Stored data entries
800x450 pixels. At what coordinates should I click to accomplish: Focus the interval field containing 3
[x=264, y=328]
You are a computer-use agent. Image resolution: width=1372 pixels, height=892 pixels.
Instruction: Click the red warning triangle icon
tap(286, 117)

---

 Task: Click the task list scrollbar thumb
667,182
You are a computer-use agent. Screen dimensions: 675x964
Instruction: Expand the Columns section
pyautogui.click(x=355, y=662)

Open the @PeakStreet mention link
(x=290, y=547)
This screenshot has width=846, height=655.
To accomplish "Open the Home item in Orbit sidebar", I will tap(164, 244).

**Written request**
Reproduce the rows from the line containing "Open the @PeakStreet mention link" through the line containing "will tap(164, 244).", both included, keeping their requests and adding -115 to every coordinate in the answers.

**Task solution**
Open the @PeakStreet mention link
(x=175, y=432)
This screenshot has width=846, height=655.
To accomplish "Open the Home item in Orbit sidebar", I will tap(49, 129).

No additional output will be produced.